Healthy, Wealthy, and Wise: Creating a healthier business through a healthier mind.
Metrics are important, but so is making the tough, gut-wrenching decision to part ways with a key employee. Product strategy is important, but a fixation on the competition is counter-productive.
A successful exit can set you up financially, but how do you avoid the fate of (statistically) the majority of founders who become sad and un-moored after an exit, rather than ecstatic over their newfound wealth and entering the next chapter of life?

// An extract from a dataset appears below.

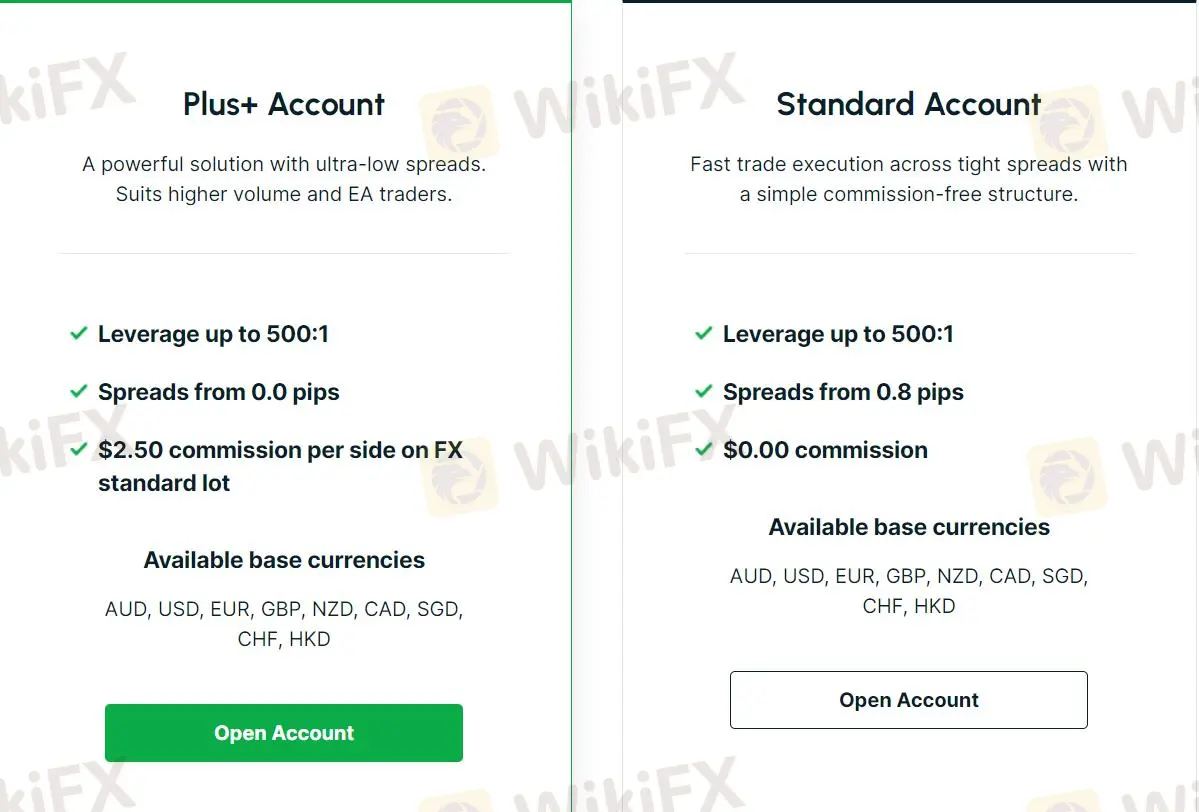Click the checkmark beside Leverage up to 500:1 on Plus+ Account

We can manage products and even people, but managing our own minds can be hardest of all. Ironic, since biologically it ought to be the thing we can control most of all. Bad management of the mind results in poor strategic decisions, focusing on the wrong things, and unnecessary negative emotions and stress over what someone said on the Internet, what a competitor did, what an employee did, or how the company evolves away from its roots. Startups are difficult enough and risky enough as it is, even without this added burden.
Through personal stories and commiseration with your fellow entrepreneurs, you’ll face the truth, take solace in seeing you’re not alone, and overcome these challenges using a specific set of tools.
We can’t make every day fun, but we can make it healthy. The result is better business decisions. And your own sanity.